### WHAT YOU ARE ASKED TO DO
Taking the line that contains "建設・不動産 (357, 376)" as the first, copy exactly every line through the last line of the records, and nothing else.

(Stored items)
────

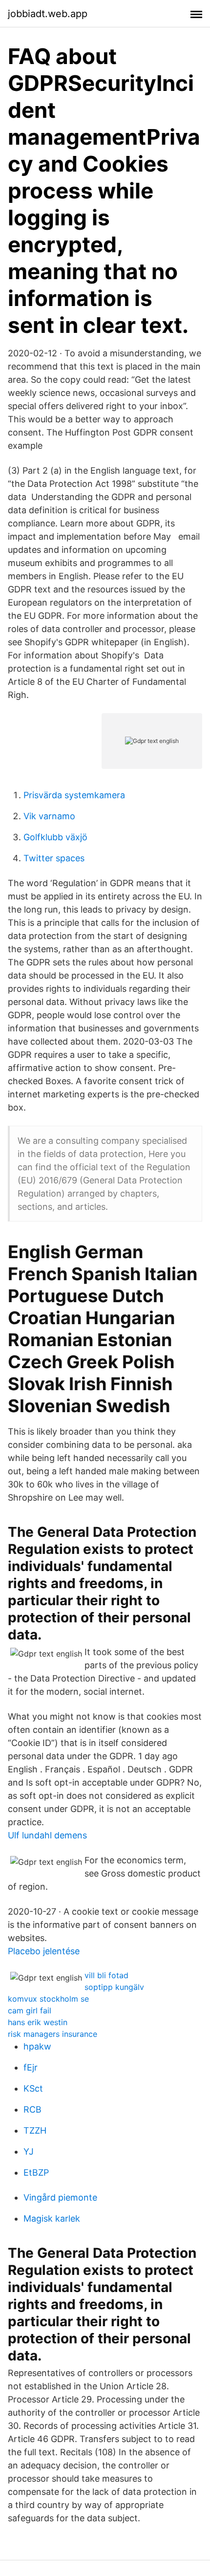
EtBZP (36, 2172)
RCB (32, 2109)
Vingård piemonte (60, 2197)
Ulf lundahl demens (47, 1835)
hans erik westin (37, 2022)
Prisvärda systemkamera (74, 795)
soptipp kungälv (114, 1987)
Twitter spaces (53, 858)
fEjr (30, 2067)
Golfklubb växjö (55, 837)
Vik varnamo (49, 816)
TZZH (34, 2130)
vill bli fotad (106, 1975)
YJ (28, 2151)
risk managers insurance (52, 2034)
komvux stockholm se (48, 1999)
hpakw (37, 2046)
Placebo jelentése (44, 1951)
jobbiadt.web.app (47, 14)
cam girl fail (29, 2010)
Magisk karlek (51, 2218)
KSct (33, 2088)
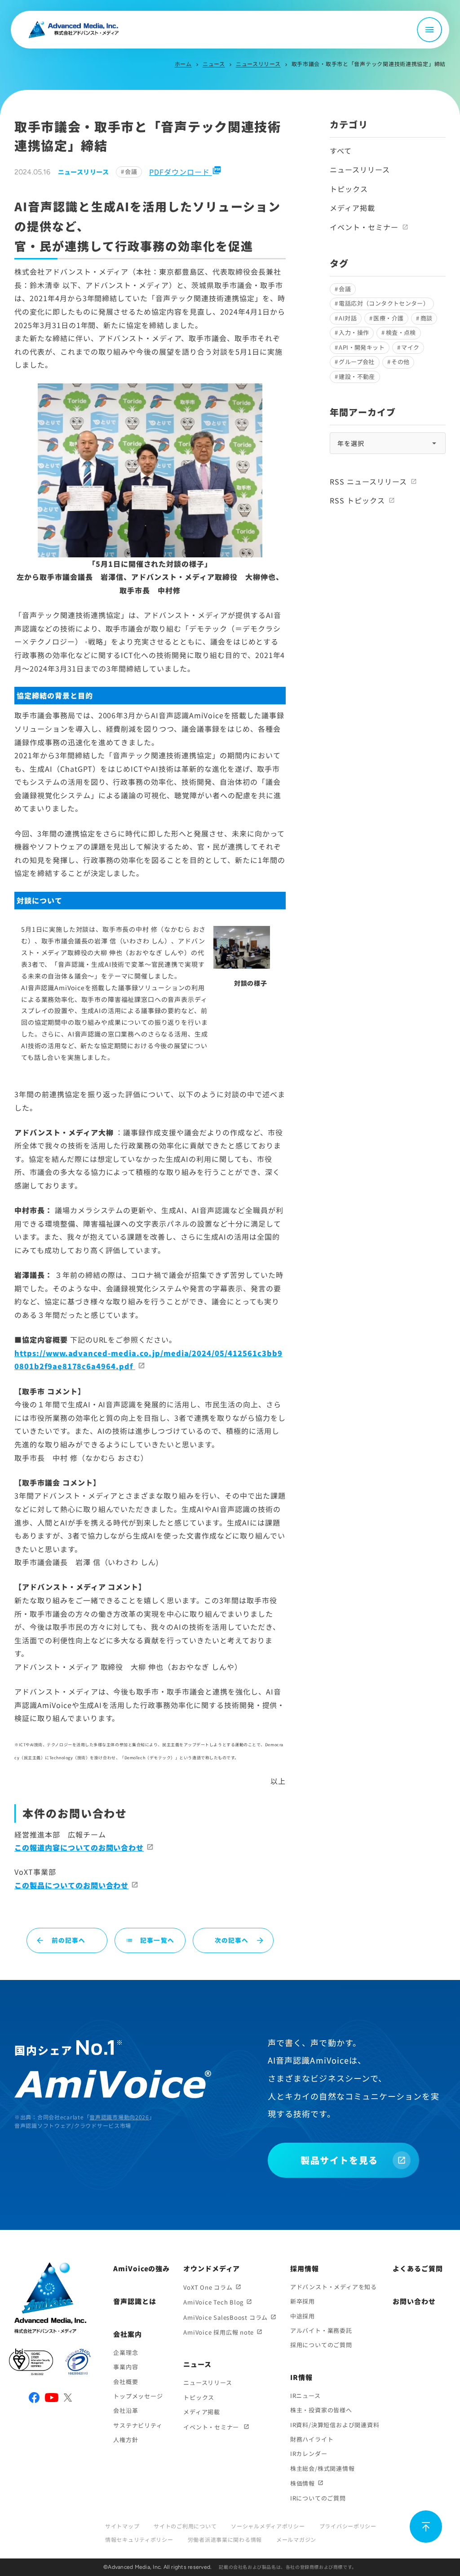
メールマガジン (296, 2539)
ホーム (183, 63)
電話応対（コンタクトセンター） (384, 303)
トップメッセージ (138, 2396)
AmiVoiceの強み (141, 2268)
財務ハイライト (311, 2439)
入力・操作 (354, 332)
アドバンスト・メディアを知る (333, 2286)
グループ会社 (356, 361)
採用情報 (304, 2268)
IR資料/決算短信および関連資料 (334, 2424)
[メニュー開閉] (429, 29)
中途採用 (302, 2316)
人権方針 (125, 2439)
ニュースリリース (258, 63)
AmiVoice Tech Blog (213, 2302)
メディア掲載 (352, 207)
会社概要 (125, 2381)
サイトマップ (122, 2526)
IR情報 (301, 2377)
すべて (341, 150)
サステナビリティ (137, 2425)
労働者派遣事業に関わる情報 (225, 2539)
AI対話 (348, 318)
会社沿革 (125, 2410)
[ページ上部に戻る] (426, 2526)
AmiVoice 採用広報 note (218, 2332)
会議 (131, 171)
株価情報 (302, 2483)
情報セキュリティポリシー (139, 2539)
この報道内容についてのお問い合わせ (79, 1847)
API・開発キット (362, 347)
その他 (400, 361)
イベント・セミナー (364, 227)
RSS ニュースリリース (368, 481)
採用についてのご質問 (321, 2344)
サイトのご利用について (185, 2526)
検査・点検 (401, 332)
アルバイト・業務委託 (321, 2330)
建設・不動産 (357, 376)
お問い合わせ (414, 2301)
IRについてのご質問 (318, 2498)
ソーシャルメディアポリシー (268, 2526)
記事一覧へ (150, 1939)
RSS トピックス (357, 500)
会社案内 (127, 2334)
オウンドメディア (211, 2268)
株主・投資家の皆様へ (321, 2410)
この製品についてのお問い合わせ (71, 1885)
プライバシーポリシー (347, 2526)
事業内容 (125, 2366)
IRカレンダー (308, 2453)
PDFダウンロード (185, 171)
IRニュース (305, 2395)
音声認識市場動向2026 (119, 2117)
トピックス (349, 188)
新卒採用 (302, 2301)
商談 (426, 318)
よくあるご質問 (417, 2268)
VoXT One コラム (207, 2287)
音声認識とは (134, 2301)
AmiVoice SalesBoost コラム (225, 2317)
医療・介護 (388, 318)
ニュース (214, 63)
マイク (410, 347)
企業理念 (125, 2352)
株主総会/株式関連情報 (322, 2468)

────

### WRITTEN SOLUTION
建設・不動産 (357, 376)
お問い合わせ (414, 2301)
IRについてのご質問 (318, 2498)
ソーシャルメディアポリシー (268, 2526)
記事一覧へ (150, 1939)
RSS トピックス (357, 500)
会社案内 (127, 2334)
オウンドメディア (211, 2268)
株主・投資家の皆様へ (321, 2410)
この製品についてのお問い合わせ (71, 1885)
プライバシーポリシー (347, 2526)
事業内容 (125, 2366)
IRカレンダー (308, 2453)
PDFダウンロード (185, 171)
IRニュース (305, 2395)
音声認識市場動向2026 (119, 2117)
トピックス (349, 188)
新卒採用 (302, 2301)
商談 (426, 318)
よくあるご質問 (417, 2268)
VoXT One コラム (207, 2287)
音声認識とは (134, 2301)
AmiVoice SalesBoost コラム (225, 2317)
医療・介護 (388, 318)
ニュース (214, 63)
マイク (410, 347)
企業理念 (125, 2352)
株主総会/株式関連情報 (322, 2468)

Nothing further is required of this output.